Screen_shot_2010_06_24_at_4.03.26_PM.pngSeptember 12 is going to rock.  The "M’s" are Metro rail stops along the CicLAvia.

How long do you think it would take to bike from the Bicycle Kitchen in East Hollywood to Hollenback Park on the other side of the I-5 on East 4th Street?  What if the streets were closed to cars and open to bicyclists and pedestrians?

Yesterday, via a video on Kickstarter and later in the evening on their blog, CicLAvia announced the streets and "route" that will be closed on September 12 for Los Angeles’ first "open street festival."  CicLAvia will feature 7 miles of streets in six communities without cars stretching from Boyle Heights to East Hollywood running right through the heart of Downtown Los Angeles.

Remember, CicLAvia isn’t just about a party, although the event should be great fun.  It’s also about giving people that don’t think about living car-free or car-reduced lives a chance to live, for a day, the kind of lives so many Streetsbloggers enjoy.  Similar festivals have been held in cities such as San Francisco, Portland and New York City and helped move those cities towards a cleaner transportation policy and Livable Streets.

You can read a full description of the route at the CicLAvia blog and it’s really a must-read if you have any interest in the topic.  While the video on Kickstarter is amazing, they point of the video is to raise $7,000 for CicLAvia.  At the end of its first day, it had raised almost $3,000 of it.

  • Joseph E

    That’s a great route.
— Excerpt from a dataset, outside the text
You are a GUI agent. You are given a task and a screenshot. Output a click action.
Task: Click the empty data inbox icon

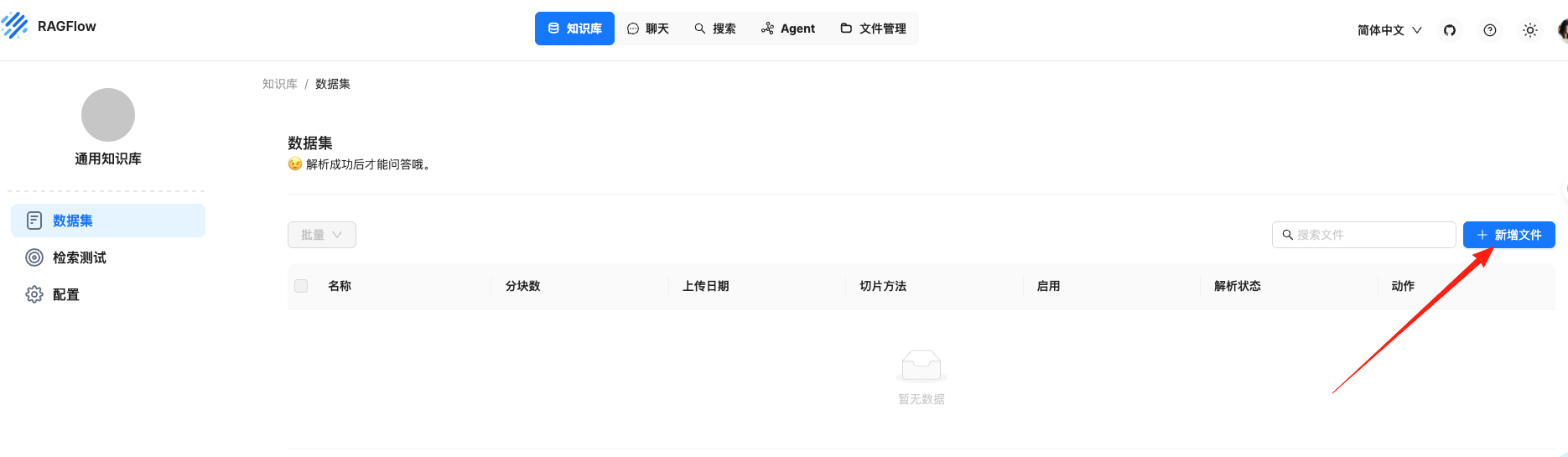pyautogui.click(x=921, y=366)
The PDF on the ciclavia blog is clearer: http://ciclavia.files.wordpress.com/2010/06/ciclavia_route_map_0509102.pdf

    I’m impressed that only major cross-streets (Such as Vermont, Wilshire and Broadway) will allow car traffic to pass the route; smaller intersections will be completely open to people on foot and on bikes, and closed to car cross-traffic.

    I wish the route thru Downtown included Broadway, but the general route is great, and will show the whole center of the city what its like to reclaim the streets for people.
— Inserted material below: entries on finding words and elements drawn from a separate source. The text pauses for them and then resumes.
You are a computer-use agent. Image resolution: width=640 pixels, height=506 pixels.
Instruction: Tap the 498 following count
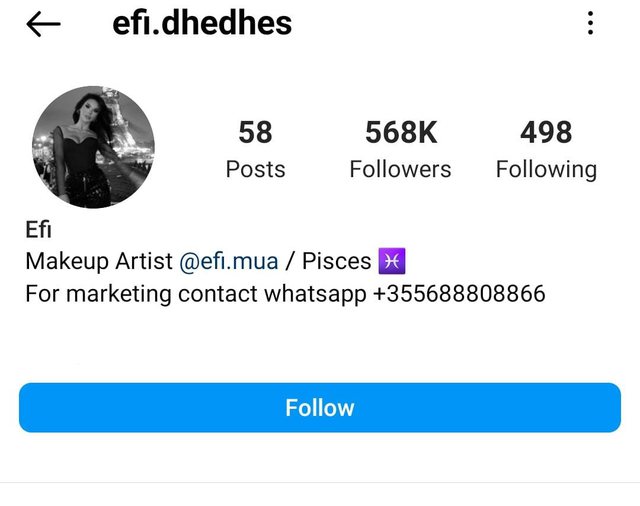point(546,132)
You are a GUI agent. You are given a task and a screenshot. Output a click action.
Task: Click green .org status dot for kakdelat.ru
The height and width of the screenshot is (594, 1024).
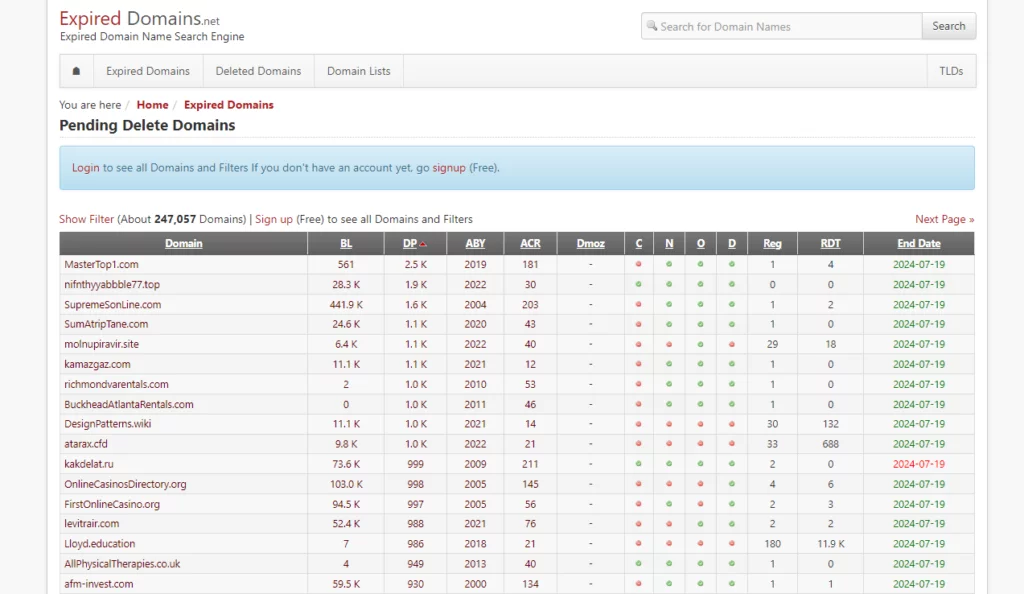701,464
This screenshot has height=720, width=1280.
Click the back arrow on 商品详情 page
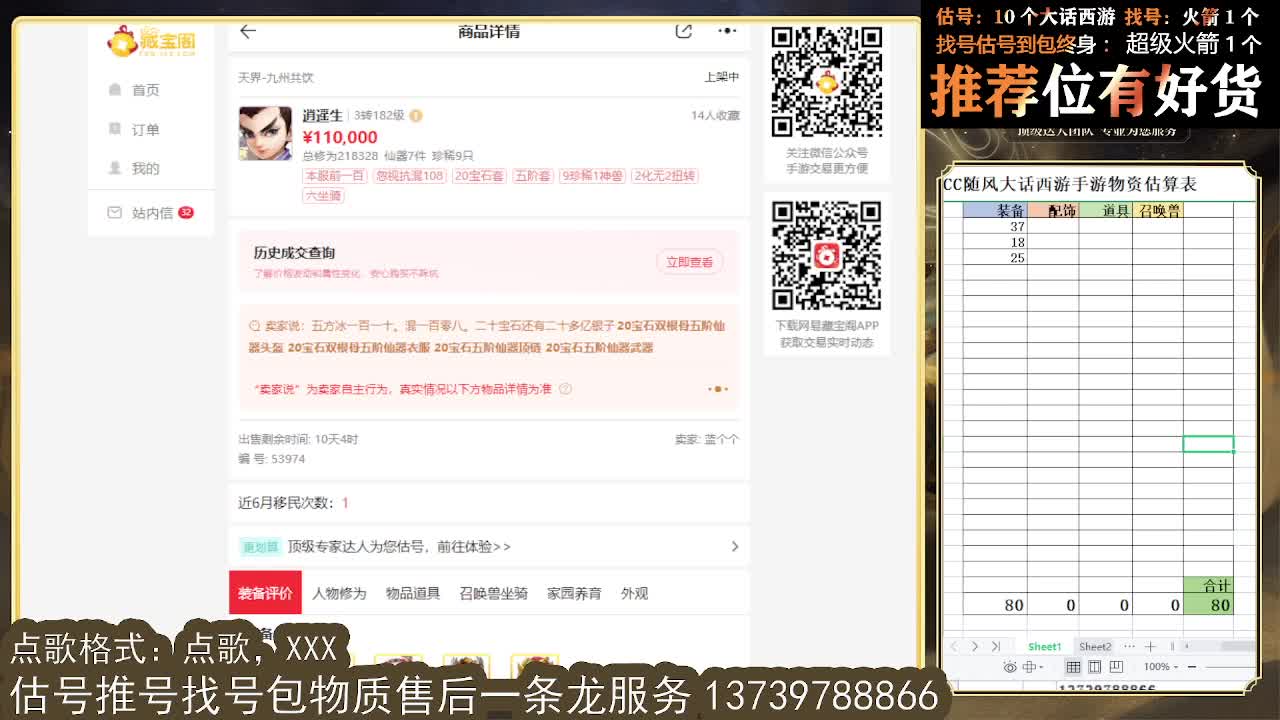click(247, 31)
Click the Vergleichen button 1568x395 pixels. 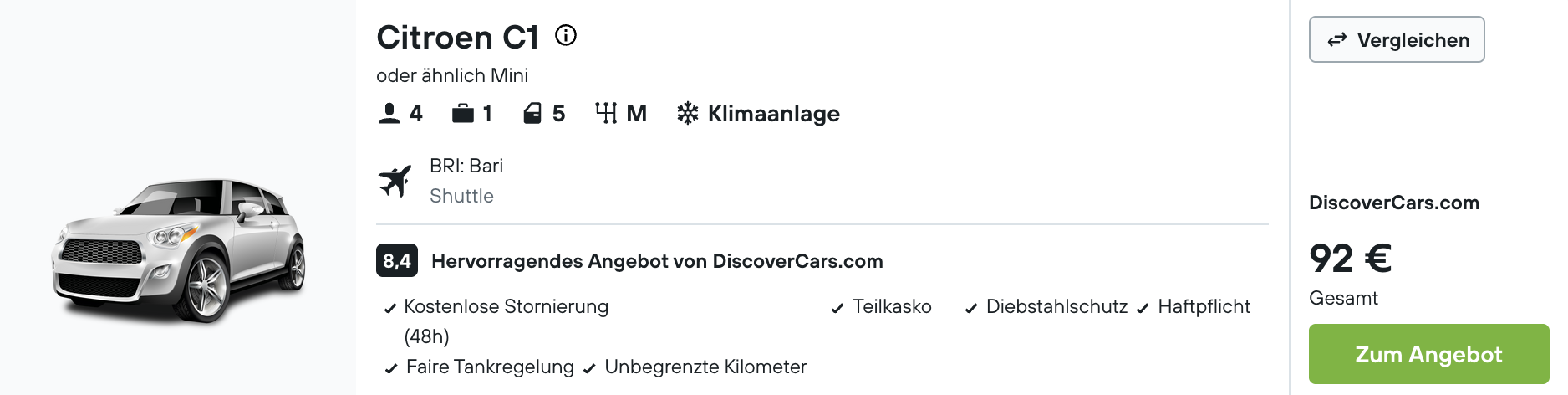1397,39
    Perhaps once this is proven to work and attracts huge crowds, we can try opening Vermont, Wilshire, Broadway and Cesar Chavez to people. For now, the slightly smaller streets chosen will make for a more intimate feel than if we had started out with the wider arterial roads, and bus service will not be impaired.

  • Ross Hirsch

    Very excited for this!

    Nice job on the route–and releasing it early so people/businesses along the route can start getting excited, too. The parks spotted along the route will make great opportunities to stop, relax, have some lunch, play, etc.

    The only problem I see: does Scoops have the capacity? There’s going to be a lot of hungry bikers, runners, walkers in need of some serious home made ice cream.